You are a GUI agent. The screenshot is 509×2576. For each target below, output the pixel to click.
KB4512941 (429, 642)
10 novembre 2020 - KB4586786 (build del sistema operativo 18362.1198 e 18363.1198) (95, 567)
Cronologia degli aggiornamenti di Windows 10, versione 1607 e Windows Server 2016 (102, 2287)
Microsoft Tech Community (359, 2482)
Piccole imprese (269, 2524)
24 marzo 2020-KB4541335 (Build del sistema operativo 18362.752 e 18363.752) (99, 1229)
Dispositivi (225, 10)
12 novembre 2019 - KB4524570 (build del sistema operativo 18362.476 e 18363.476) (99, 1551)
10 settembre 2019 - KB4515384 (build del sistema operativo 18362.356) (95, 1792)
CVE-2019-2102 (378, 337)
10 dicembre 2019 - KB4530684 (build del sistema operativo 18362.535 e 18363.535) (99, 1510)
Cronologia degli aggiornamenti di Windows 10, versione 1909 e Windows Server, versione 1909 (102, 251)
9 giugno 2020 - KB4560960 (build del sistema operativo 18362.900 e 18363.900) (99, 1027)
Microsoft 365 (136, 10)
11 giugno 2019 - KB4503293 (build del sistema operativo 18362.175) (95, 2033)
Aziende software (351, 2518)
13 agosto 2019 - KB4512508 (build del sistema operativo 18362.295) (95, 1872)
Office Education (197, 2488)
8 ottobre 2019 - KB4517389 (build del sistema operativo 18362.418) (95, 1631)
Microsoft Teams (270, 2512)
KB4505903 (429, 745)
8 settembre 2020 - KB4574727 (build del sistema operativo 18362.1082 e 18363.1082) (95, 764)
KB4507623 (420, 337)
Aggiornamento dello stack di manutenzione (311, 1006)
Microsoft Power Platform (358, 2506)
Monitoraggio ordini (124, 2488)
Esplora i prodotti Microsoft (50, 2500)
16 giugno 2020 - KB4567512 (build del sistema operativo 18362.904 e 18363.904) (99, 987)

◆ ◆ ◆

What the exercise asks — Output, please, only the lines running from the start of the entries through the line that contains "10 dicembre 2019", including both of those lines.

Output for this task —
You are a GUI agent. The screenshot is 509×2576. For each target below, output the pixel to click.
KB4512941 (429, 642)
10 novembre 2020 - KB4586786 (build del sistema operativo 18362.1198 e 18363.1198) (95, 567)
Cronologia degli aggiornamenti di Windows 10, versione 1607 e Windows Server 2016 (102, 2287)
Microsoft Tech Community (359, 2482)
Piccole imprese (269, 2524)
24 marzo 2020-KB4541335 (Build del sistema operativo 18362.752 e 18363.752) (99, 1229)
Dispositivi (225, 10)
12 novembre 2019 - KB4524570 (build del sistema operativo 18362.476 e 18363.476) (99, 1551)
10 settembre 2019 - KB4515384 (build del sistema operativo 18362.356) (95, 1792)
CVE-2019-2102 (378, 337)
10 dicembre 2019 - KB4530684 (build del sistema operativo 18362.535 e 18363.535) (99, 1510)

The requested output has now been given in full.